The function parameter() introduces a “parameter”; something that you will initialise your system with, or update after initialisation. This is the primary mechanism for controlling how systems behave. The parameter function accepts arguments:

  • default: The first argument, typically unnamed, holds the default value if none is provided at initialisation
  • constant: Logical, indicating if the parameter cannot be changed after being initially set. This must be TRUE for things leading into array extents
  • differentiate: Logical, indicating if the likelihood (from comparison to data) should be differentiated with respect to this parameter.
  • type: The data type for the variable, as a string. Must be one of real (the default), integer or logical.
  • rank: The number of dimensions of the parameter. This is only used when assigning to dim() (see below)

For example:

a <- parameter()

Or:

n <- parameter(12, constant = TRUE, type = "integer")

There are some interactions among the differentiate argument combined with constant or type:

  • If a parameter is differentiable (differentiate = TRUE) it may not be constant!
  • If any parameter is differentiable, the default value for constant is TRUE, and all non-constant parameters must be differentiable.
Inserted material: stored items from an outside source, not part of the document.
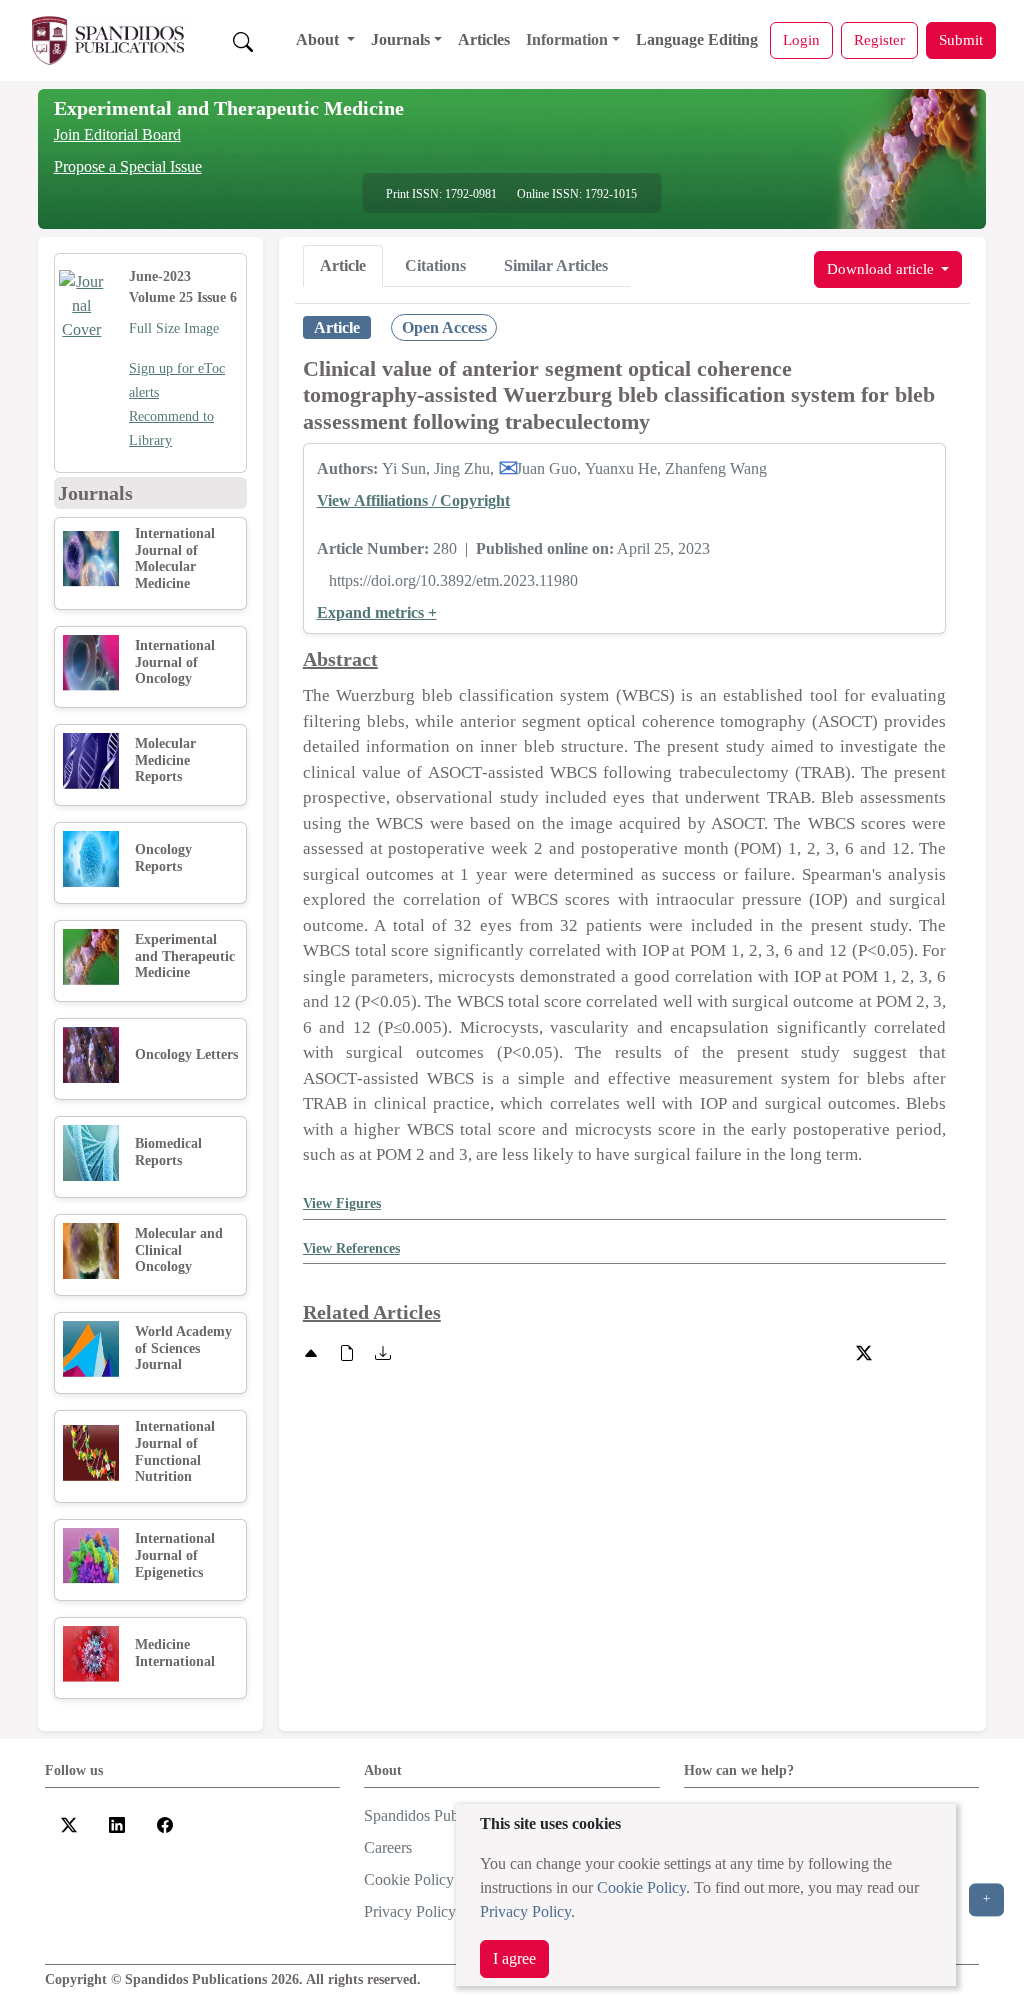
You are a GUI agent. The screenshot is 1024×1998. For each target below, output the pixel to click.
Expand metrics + (377, 612)
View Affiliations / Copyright (413, 500)
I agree (514, 1958)
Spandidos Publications (437, 1815)
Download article (882, 268)
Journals (400, 39)
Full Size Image (174, 328)
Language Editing (697, 39)
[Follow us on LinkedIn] (117, 1823)
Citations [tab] (435, 265)
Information (567, 39)
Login (801, 39)
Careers (388, 1847)
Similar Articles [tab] (556, 265)
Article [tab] (343, 265)
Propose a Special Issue (128, 166)
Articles (484, 39)
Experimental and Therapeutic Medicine (229, 108)
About (319, 39)
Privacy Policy (525, 1911)
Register (879, 39)
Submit (961, 39)
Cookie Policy (641, 1887)
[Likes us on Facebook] (165, 1823)
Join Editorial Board (117, 134)
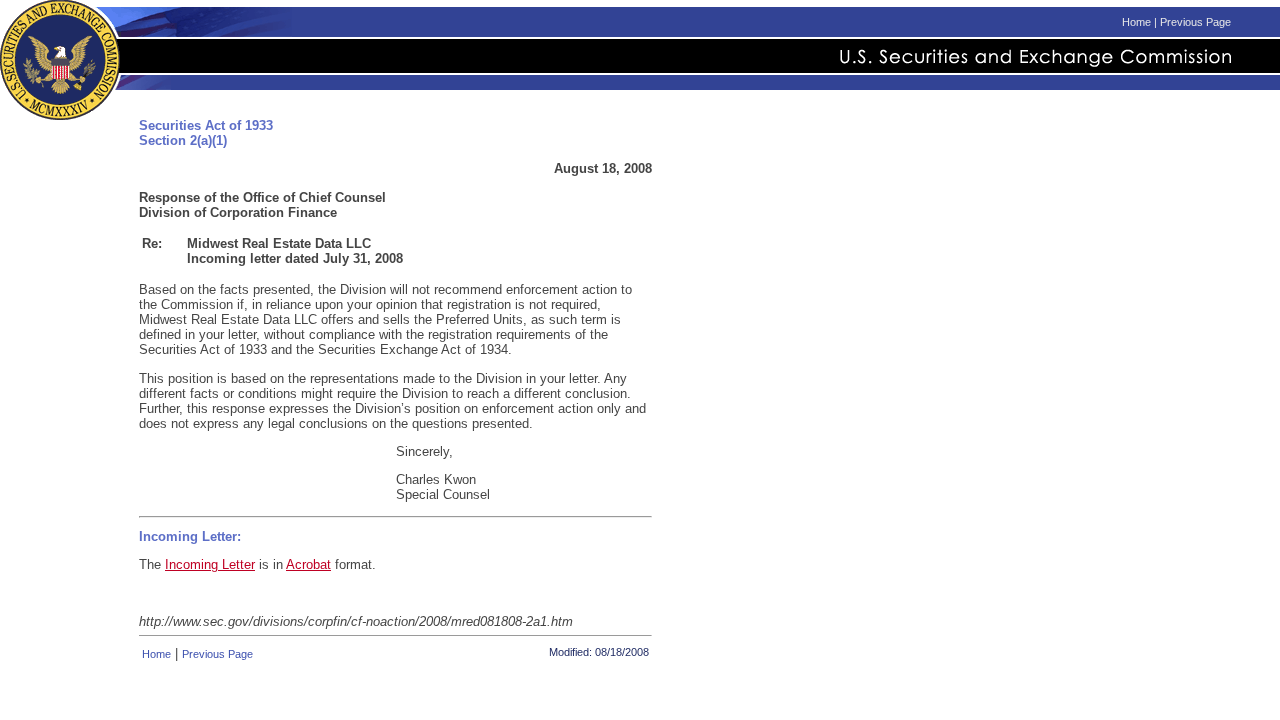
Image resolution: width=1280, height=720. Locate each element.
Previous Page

Otherwise the default value for constant is FALSE
  • Only parameters with type = "real" can be used with differentiate = TRUE

If your parameter has its dimensions determined by the size data you give it, you need to write it slightly specially:

a <- parameter()
dim(a) <- parameter(rank = 2)

The rank argument here is required because otherwise we have no information on the number of dimensions that a has; here by saying rank = 2 we specify that a is a matrix. We might change this interface in future, the implementation here fairly closely matches that in odin1.

Data

If your model compares to data (i.e., it uses ~) then it needs data. These are specified similarly to parameter(), though at present no arguments are supported.

d <- data()

Unlike parameter(), you will have a series of data elements, each corresponding to an observation at a different point in time in a time series. See vignettes("fitting") for more details.

Interpolation

You can create variables that interpolate against time. This is useful in a few contexts, for example:

  • A piecewise constant function that represents the level of some external factor
  • A smooth function that represents an environmental input

Currently all interpolation functions are scalar valued meaning that at each time a single output is produced.

The usage is:

interpolate(time, value, mode)
  • time is a vector representing time values
  • value is a vector representing the series you would like to interpolate, the same length as time
  • mode is a string, one of constant, linear or spline

Once complete we will show usage of interpolating functions in their own vignette.

Restricted names

You cannot assign to a name that is reserved in:

  • C++ - includes useful words such as new and switch
  • C - largely a subset of C++’s words, but also excludes restrict
  • JavaScript - includes useful words such as default and export
  • A few words restricted by odin itself: time, dt, parameter, data, interpolate, delay, initial, deriv, update, output, dim, config, state, state_next, state_deriv, shared, internal, pi. We may reduce this list in future.

In addition, odin restricts a few prefixes; a name cannot start with odin_, interpolate_, delay_ or adjoint_.